→ **GIVEN RECORDS**:
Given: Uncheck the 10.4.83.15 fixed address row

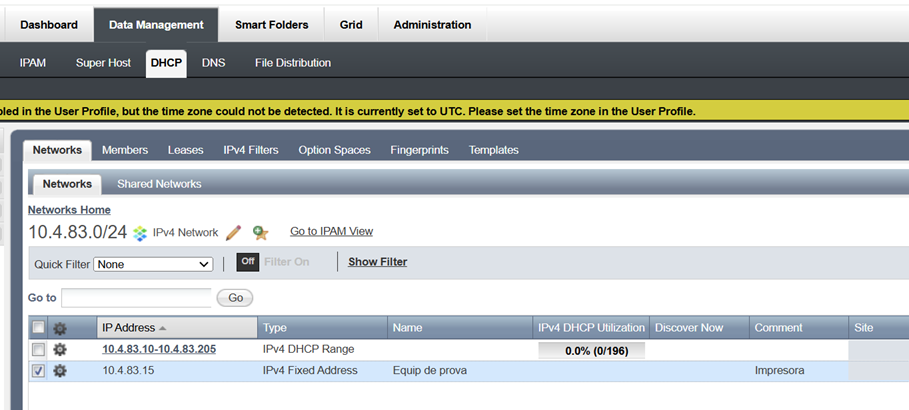Looking at the screenshot, I should point(38,371).
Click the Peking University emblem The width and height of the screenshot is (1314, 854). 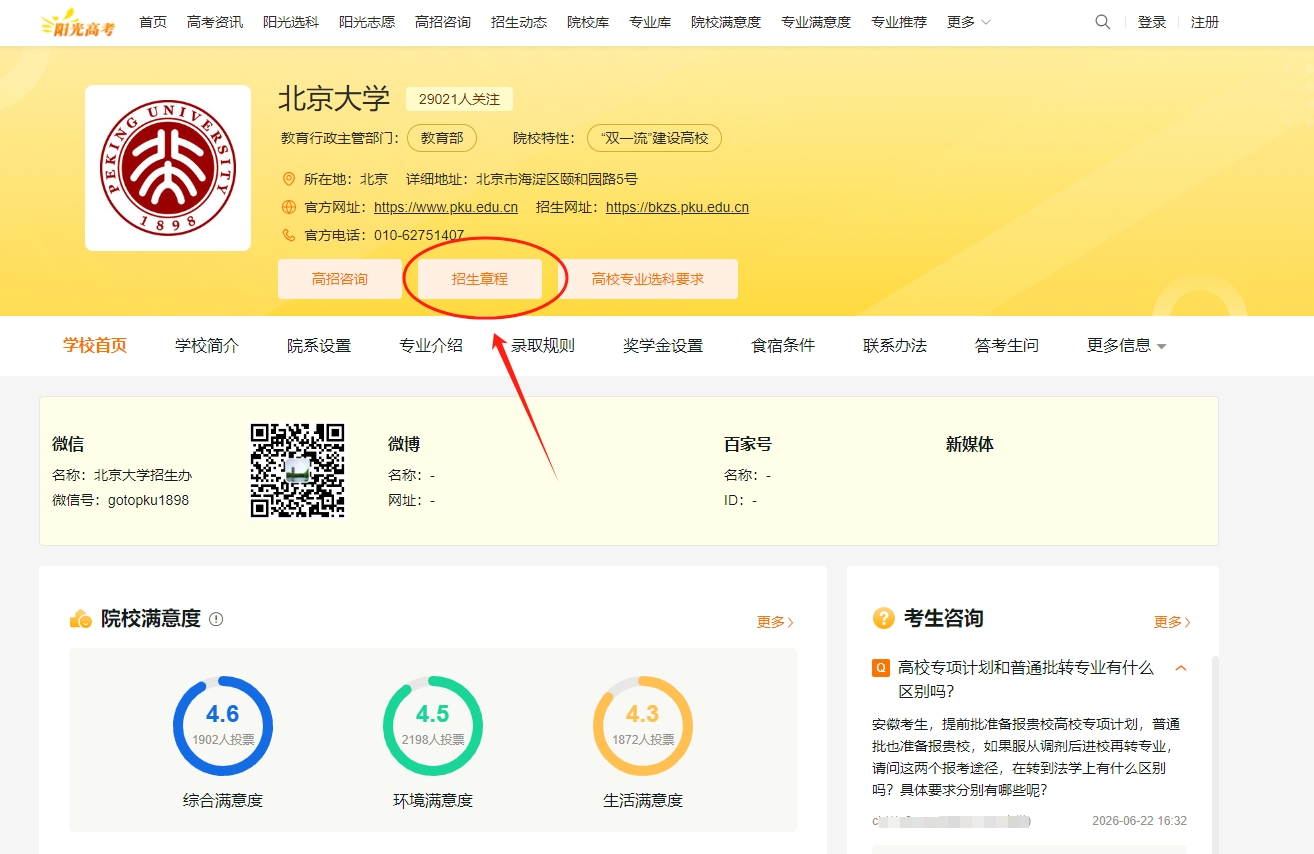point(168,168)
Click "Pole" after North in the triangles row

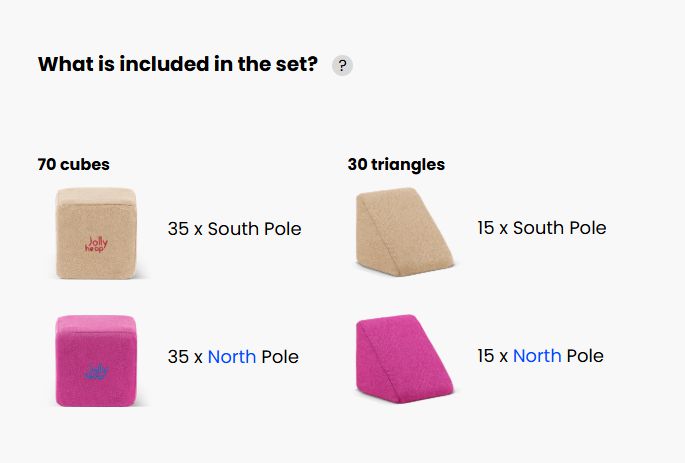click(x=585, y=356)
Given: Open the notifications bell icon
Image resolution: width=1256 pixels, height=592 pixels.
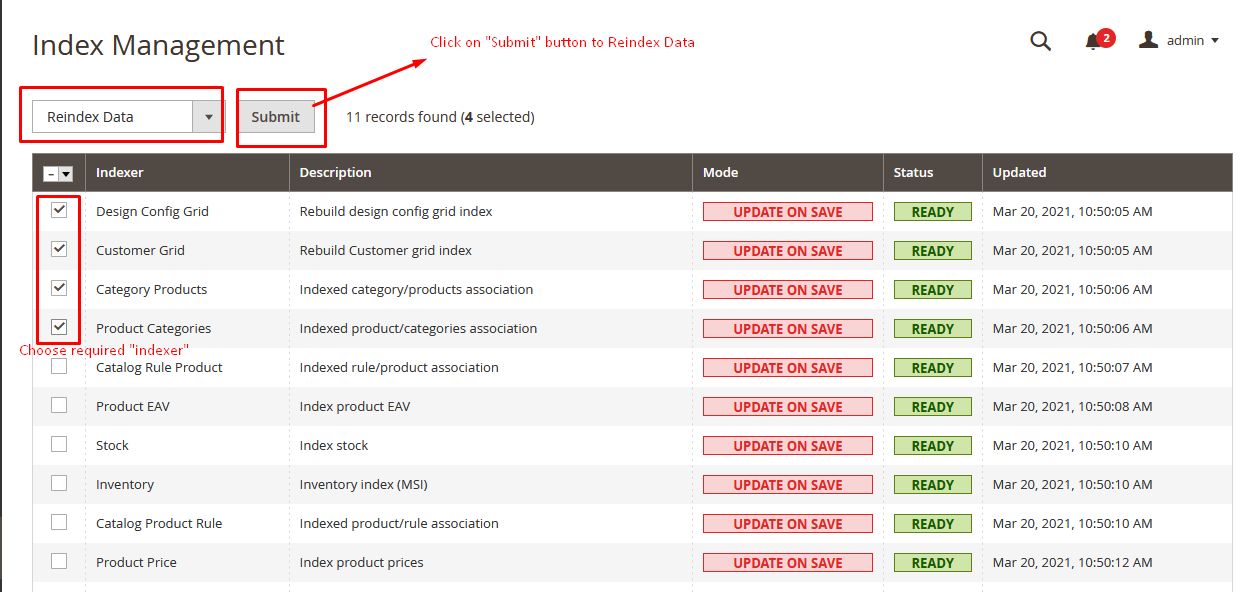Looking at the screenshot, I should coord(1093,42).
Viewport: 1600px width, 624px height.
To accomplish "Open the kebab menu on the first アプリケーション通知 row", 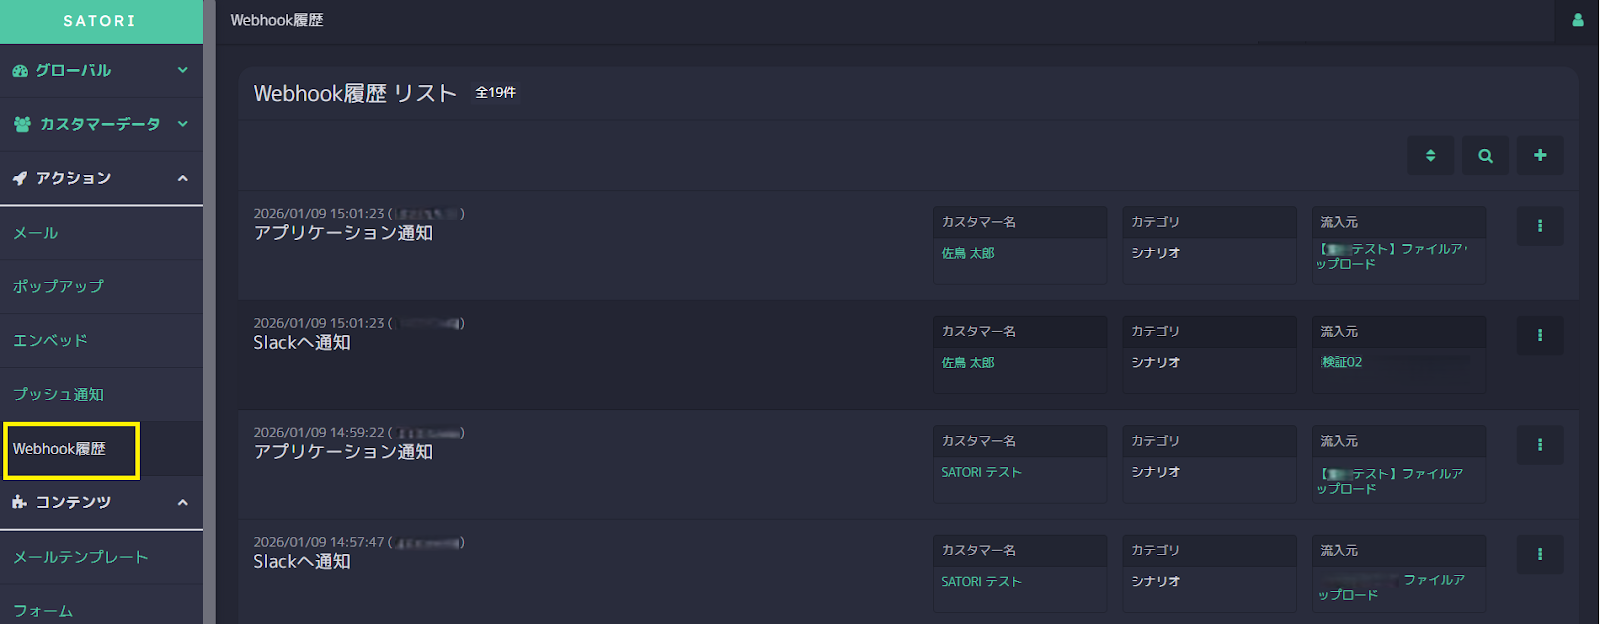I will (x=1539, y=226).
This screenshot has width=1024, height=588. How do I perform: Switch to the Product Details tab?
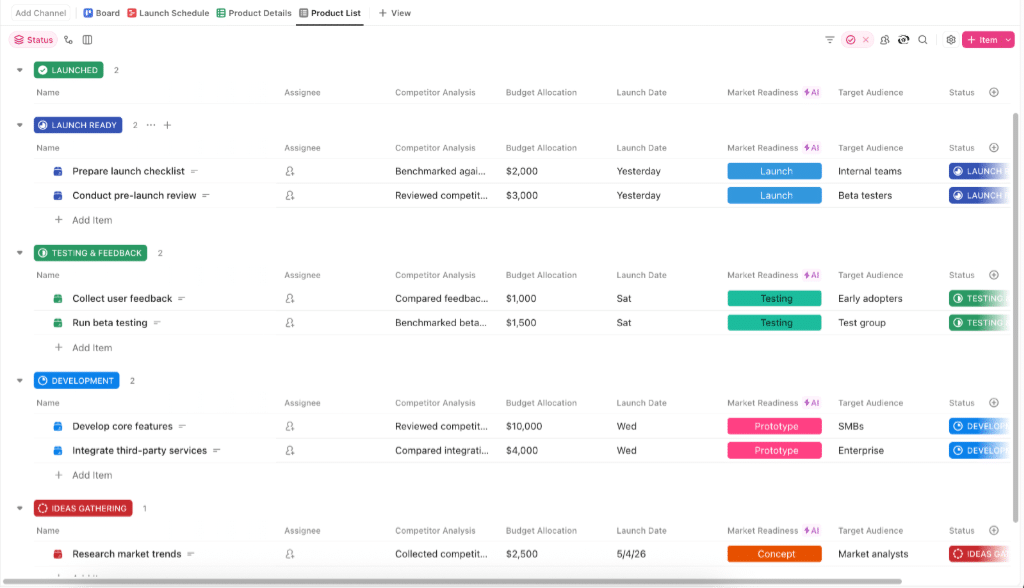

→ **WHAT TO WORK ON**:
Drop the pictures; return the lines above from the line containing "the triangles row" to the line containing "Viewport: 1600px width, 624px height.", both included, exactly.

→ **ANSWER BOX**:
Click "Pole" after North in the triangles row

click(x=585, y=356)
Given: Open the notifications bell icon
Image resolution: width=1256 pixels, height=592 pixels.
Looking at the screenshot, I should coord(1093,42).
Viewport: 1600px width, 624px height.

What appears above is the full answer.